Speciàle later did come out to himself, and the world, but not before spending seven years among the Church of Jesus Christ of Latter-day Saints. He attended Brigham Young University after completing a missionary trip to South America, but later transferred to New York University and renounced his faith. Even though he learned a great deal about himself through exploring his sexuality and reconnecting to the worlds of theater and art that he left behind, Speciàle still felt a hole in his life.

“[Mormonism] helped me make sense of the world at the time,” Speciàle says. “It helped me create order in a world that was very disorderly, and it also solved some of the bigger questions for me, the biggest one being whether being gay is right or wrong, and that was a question where there was a lot of grayness for me still.”

Speciàle’s cabaret play Bottoming for Jesus is about the holes he tries to fill in his life. Audiences will explore his, and their own, holes at the Brooklyn neighborhood nightclub Process on Thursday, May 8, when Bottoming for Jesus makes its local debut. Part standup comedy, part TED Talk, part testimony, and part diva worship at the altar of Judy Garland, Bottoming for Jesus ultimately aims to make common ground for religious and LGBTQ+ communities.

“My story is highly specific, but there’s a lot of universal themes we’re getting at, and I think that humor lets people be brave enough to look at some of the hard stuff,” he says.

Speciàle chose Process due to his friendship with co-founder Andy Warren, which began a decade ago when the two partied in the same circles.

“By not only performing the show but placing it in nontraditional spaces, I’m trying to bring these conversations to where we are and where we’re spending our time,” he says. “I looked at a few different spots and venues, and ultimately when I went to Process and saw the space and the lighting, it’s just really beautiful.”

Bottoming for Jesus premiered in Los Angeles back in March, with goals to ultimately reach the Edinburgh Fringe Festival. After getting feedback that audiences wanted more, Speciàle has added 10 minutes of new material about his family, written while back in Portland.

“My family was not religious growing up, but I think we connected religiosity with this idea of goodness, like religious people were good to us,” he says. “My time in Mormonism was an escape from my family in its own way, and also a performance I was giving. I often call my time in the Mormon church my biggest work of performance art to date because I took their imaginary circumstances and lived them as 100% complete truth.”

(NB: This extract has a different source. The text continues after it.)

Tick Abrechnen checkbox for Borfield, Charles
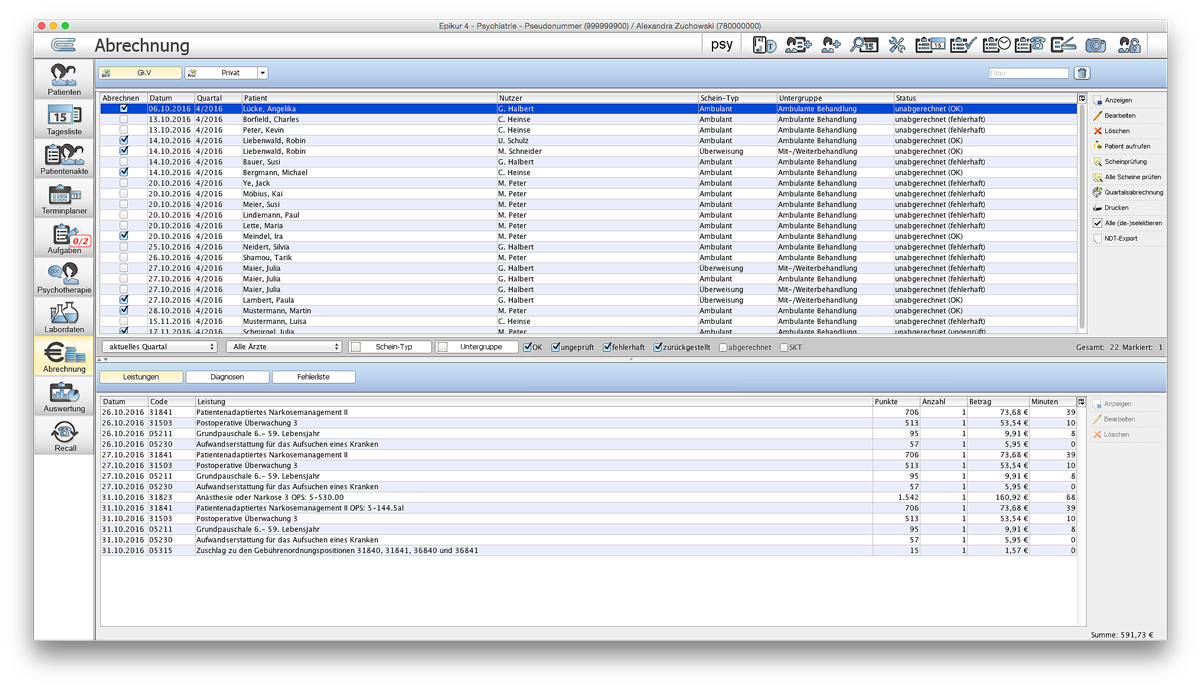(x=124, y=119)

Queer comedian Margaret Cho opined that Jesus was the ultimate power bottom (Google it if you have to), willingly enduring pain and humiliation for the betterment of all mankind. Bottoming for Jesus can be taken as physically as audiences want, but they see it as a spiritual calling to follow Christ’s example if they’re too squeamish to consider what goes on in the bedroom.

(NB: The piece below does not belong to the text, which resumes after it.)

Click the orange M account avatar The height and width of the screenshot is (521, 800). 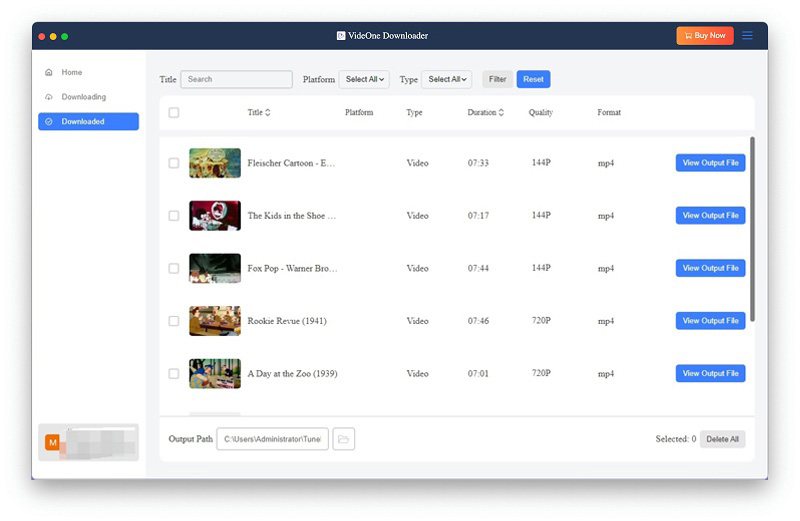[52, 442]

“It’s true that Christ was the ultimate example of a bottom for God,” Speciàle says. “He did act as a submissive being, 100% submitting himself to the will of the Father—so kinky! It also gestures to the vulnerability of not only sexual submission but religious submission in the ways that they can mirror one another. The show is about power, about submission, devotion, the longing to be filled not only sexually but with presence, with meaning, with something bigger than you.”

Bottoming for Jesus is less about advocating for or against religion, but rather addressing what LGBTQ+ people culturally leave behind whether they leave, or are kicked out of, the faiths they practiced in their formative youth.

“I’m more interested in bringing a sense of faith and hope back into queer communities,” Speciàle says. “It feels like there’s a spiritual hollowness we’re all feeling right now, between being part of an empire that’s clearly crumbling around us and institutions that never fully lived up to the promises that they made. I think people are seeking new ways to find belonging, and I think a lot of us that left the church are trying to find ways to bring faith and spiritual practices back to the forefront, or just talk about it more.”


SEE IT: Bottoming for Jesus at Process, 5040 SE Milwaukie Ave., processpdx.club. 7 pm Thursday, May 8. $21.05–$43.15. 21+.